_What needs to be done_
Using the data below, work out how many of its lines contain "target", and give that number with nothing added.

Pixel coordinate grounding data

········

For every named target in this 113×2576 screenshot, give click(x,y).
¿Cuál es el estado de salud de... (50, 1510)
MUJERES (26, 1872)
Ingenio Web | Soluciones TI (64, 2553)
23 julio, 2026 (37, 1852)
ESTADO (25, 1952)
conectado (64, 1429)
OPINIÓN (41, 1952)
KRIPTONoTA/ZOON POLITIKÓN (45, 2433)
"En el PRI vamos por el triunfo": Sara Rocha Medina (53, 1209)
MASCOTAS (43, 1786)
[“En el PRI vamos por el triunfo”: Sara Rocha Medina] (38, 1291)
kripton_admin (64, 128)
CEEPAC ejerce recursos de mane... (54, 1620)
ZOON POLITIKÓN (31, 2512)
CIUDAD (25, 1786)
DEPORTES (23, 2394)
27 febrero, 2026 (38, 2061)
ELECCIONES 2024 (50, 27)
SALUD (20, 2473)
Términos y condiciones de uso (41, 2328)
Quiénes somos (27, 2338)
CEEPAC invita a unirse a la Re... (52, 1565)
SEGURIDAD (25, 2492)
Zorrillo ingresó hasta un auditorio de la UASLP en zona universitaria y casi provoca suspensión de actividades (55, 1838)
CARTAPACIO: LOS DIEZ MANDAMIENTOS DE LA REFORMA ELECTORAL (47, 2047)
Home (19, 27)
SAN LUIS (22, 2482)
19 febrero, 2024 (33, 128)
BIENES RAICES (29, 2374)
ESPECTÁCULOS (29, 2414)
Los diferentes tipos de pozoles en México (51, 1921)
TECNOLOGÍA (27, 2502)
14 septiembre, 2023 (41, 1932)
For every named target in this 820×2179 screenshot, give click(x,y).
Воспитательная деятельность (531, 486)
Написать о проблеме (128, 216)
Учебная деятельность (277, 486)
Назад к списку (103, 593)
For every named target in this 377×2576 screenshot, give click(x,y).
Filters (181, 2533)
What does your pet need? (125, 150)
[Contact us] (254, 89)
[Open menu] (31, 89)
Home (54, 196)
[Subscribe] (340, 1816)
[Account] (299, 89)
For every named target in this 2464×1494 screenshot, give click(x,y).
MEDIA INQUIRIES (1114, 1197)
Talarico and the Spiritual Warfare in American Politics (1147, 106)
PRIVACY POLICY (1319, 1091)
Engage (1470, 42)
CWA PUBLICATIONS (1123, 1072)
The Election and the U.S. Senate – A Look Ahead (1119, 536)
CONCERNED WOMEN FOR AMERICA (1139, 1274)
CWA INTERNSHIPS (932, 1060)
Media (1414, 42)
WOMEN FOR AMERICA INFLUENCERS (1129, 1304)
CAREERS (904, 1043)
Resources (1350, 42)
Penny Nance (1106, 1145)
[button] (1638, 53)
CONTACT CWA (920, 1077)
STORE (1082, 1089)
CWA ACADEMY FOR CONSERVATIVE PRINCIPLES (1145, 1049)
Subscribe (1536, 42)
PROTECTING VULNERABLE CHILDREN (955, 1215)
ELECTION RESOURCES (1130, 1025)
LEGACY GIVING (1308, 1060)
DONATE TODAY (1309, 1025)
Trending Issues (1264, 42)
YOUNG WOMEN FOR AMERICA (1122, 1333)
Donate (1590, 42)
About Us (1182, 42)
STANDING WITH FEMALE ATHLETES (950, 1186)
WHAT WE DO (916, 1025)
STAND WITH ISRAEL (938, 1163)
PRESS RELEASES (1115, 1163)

········

_Exercise solution_
4